Step 6: Handoff prompt (only on regression)
When the verdict is regression, infer the mandoc worktree path (default to the candidate binary's parent directory unless --mandoc-worktree was given), then produce a self-contained prompt the user can paste into a sibling Claude session running in that worktree. The prompt must include:
- The exact candidate binary path and how it was invoked.
- The corpus run directories (so the upstream agent can read the produced markdown/HTML).
- Per-regressing-page: the page path, the regressing metrics with before→after values, and a one-line hypothesis about the cause inferred from the metric pattern.
- A pointer to the downstream rendering pipeline so the upstream agent can trace what its markdown becomes: explainshell pipes
mandoc -T markdown output through explainshell/web/markdown.py (CommonMark) before display.
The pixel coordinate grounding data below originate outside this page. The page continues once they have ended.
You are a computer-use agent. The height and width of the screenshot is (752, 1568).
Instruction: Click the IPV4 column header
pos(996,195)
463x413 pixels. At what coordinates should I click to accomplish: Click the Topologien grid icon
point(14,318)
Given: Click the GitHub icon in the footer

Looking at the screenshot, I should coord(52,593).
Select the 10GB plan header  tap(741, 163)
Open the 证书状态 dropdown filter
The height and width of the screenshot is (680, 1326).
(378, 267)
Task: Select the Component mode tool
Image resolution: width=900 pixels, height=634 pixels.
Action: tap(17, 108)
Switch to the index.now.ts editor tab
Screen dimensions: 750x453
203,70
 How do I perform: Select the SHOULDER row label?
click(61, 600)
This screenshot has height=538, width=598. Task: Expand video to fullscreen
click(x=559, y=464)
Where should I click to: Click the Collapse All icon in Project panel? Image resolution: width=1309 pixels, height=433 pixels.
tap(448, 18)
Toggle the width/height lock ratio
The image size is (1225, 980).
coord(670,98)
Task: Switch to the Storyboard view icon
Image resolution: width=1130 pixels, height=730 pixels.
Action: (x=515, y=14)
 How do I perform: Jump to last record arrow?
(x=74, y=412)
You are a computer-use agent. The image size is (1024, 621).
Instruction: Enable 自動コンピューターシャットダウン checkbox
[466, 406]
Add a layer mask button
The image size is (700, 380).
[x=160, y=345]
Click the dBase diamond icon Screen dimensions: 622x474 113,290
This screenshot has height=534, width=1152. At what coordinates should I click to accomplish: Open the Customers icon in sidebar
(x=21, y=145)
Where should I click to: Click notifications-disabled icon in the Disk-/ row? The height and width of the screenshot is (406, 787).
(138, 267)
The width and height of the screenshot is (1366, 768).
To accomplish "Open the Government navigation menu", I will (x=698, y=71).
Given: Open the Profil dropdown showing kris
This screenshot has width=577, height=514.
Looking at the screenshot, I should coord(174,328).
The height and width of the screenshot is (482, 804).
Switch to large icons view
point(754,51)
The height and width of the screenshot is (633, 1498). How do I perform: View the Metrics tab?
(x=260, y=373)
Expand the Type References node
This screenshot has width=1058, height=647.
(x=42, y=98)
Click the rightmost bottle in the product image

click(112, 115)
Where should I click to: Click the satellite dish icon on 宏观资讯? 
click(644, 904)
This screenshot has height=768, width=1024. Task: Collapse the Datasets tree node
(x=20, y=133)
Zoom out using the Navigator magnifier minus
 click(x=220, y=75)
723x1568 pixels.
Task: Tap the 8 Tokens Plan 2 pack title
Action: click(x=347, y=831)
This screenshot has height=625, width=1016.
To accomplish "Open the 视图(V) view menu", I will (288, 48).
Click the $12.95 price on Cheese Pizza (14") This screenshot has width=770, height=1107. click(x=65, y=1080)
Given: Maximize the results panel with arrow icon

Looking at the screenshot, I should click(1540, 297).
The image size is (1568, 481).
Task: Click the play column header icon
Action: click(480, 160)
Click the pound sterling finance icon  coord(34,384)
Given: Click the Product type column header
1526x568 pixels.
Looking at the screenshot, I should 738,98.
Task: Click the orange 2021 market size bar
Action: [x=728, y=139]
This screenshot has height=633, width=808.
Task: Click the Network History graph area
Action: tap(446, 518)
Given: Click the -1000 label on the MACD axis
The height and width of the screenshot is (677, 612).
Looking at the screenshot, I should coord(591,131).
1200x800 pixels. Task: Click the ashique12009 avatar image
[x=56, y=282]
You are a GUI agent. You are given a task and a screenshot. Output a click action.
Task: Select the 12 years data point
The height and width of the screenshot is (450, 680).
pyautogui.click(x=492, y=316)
- The success criterion: rebuild mandoc, then re-run
/eval-render <path> from the explainshell repo and confirm the rubric flips to merge.
Format:
Hand the user a fenced block they can paste:
```
You're in the mandoc-1.14.6 source tree. Explainshell's render eval flagged the following regressions in your last build at <candidate-mandoc>:
**Regressing pages**:
- `<page-path>`:
- <metric>: <before> -> <after>
- Likely cause: <one-line hypothesis from the metric pattern>
[repeat per page]
**Rendering pipeline**: explainshell renders the `-T markdown` output through CommonMark (`explainshell/web/markdown.py`) before display, so anything CommonMark interprets specially (4-space indent → code block, blank lines → paragraph break, etc.) shapes the final HTML. Read the candidate markdown for the regressing pages to understand why the metric moved.
**Reference artifacts** (read-only):
- baseline markdown/HTML: <baseline-run>/{markdown,html}/
- candidate markdown/HTML: <candidate-run>/{markdown,html}/
**Iterate**:
1. Make a fix in the mandoc source.
2. `make` to rebuild.
3. From <explainshell-repo>, run `/eval-render <candidate-mandoc>`.
4. Stop when the verdict flips to "merge".
```
Substitute the actual values when producing the block. Keep regression-page details concrete: real file paths, real metric numbers.
Step 7: Report
Final user-facing report (in chat, not a file):
- One-line verdict (merge / regression / defer) and confidence note.
- Corpus stats: total pages, flagged pages broken down by classification.
- Run-directory paths and diff-report URL.
- One-liner per flagged page (
<page>: <classification> — <one-line reason>).
- If merge: the exact
cp + git commit commands to promote.
- If regression: the handoff prompt fenced block.
- If defer: the specific pages/metrics that triggered defer and what evidence would resolve them.